SAVANNAH, Ga. (WSAV) — Cassandra Reid returned to her home Saturday afternoon to find a chaotic scene at the end of her street.
A driver, who was chased by police, hit a pole, spun off the road and into a construction pole, she said. It left Cassandra and her neighbors without power.
“Our concern is what’s the protocol for a high-speed police chase inside the city limits and especially in residential neighborhoods,” she said.
Cassandra has lived in her neighborhood near Montgomery and W. Anderson Street for 10 years and said she’s used to seeing chases on the surrounding streets.
“It’s woken us up at night with the multiple police cars and you can hear the engines of the cars,” she said. “Sitting on the porch just seeing it happening. I mean, it’s something like I’ve said we’ve seen multiple, multiple times.”
“It’s getting to a point now where someone has to do something or someone’s going to get seriously hurt, or killed again.”
Nationwide, one person is killed every day from crashes involving a driver fleeing police, according to data from the National Highway Traffic Safety Administration and the International Association of Chiefs of Police.
One-third of those killed are innocent bystanders, the data shows.

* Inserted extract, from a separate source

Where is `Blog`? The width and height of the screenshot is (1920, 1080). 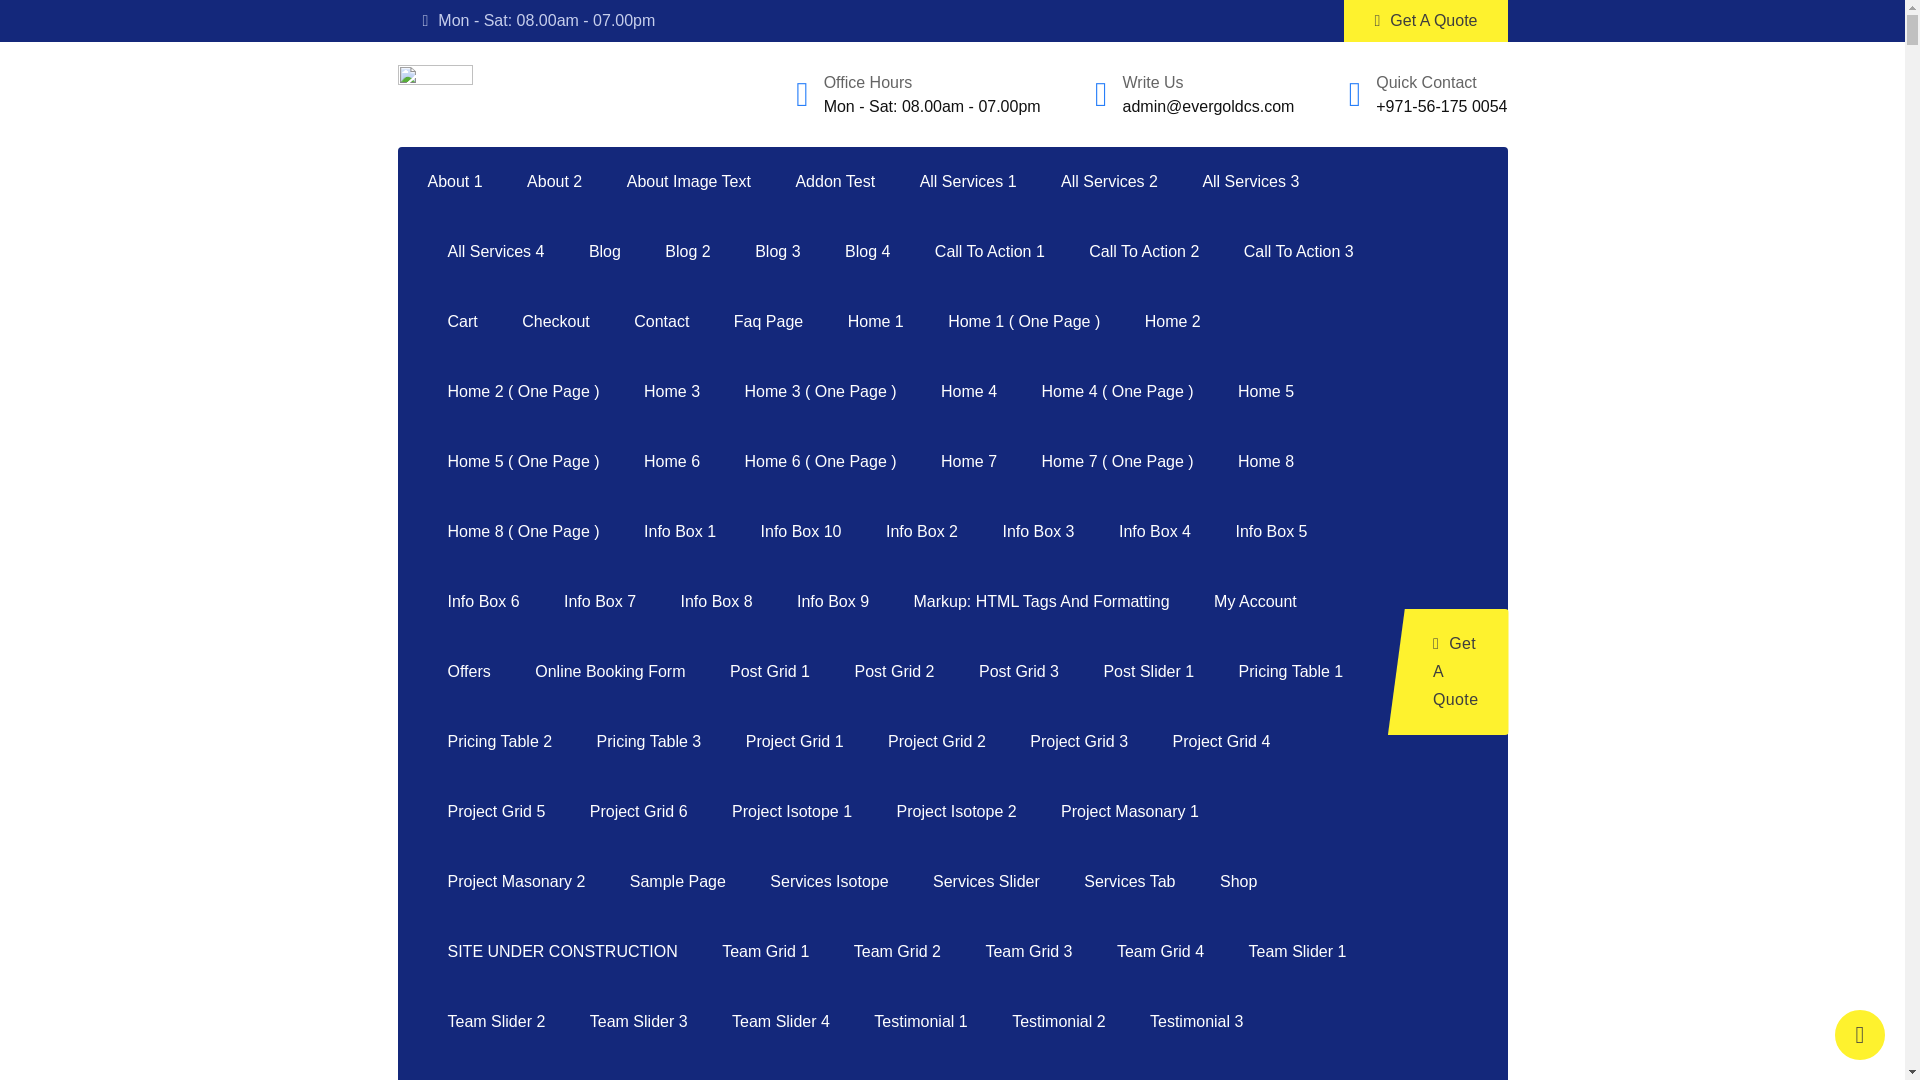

In 2016, a 69-year-old woman was killed in a crash by a convicted felon fleeing police. It promoted the Savannah Police Department to modify its pursuit policy.
“The SPD recognizes and respects the value of human life,” the policy reads. “The vehicle pursuit of an offender is often necessary to fulfill the law enforcement mission.”
SPD’s policy was first adopted in 2004 and has been revised five times since, most recently in 2018. It currently instructs officers to only pursue a vehicle if they have reasonable grounds to believe the driver has committed or is attempting to commit a felony, or when the need to immediately stop them outweighs the danger created by the pursuit.
But residents like Cassandra said they want police to find a middle ground to keep other drivers, pedestrians and bicyclists on the road safe.
“I have grandchildren in this particular neighborhood,” Cassandra said. “We’re vigilant with them, hypervigilant when it comes to being outside. We don’t even let them outside by themselves because you never know what’s going to happen. You know, you never know if there’s going to be an accident or another chase where a car’s going to run up the sidewalk like this one did.”
Chatham County is among the three counties where the majority of pursuits happen in Georgia, according to Georgia State Patrol.
GSP’s pursuit policy differs from SPD’s, giving officers discretion in choosing whether or not to initiate a chase.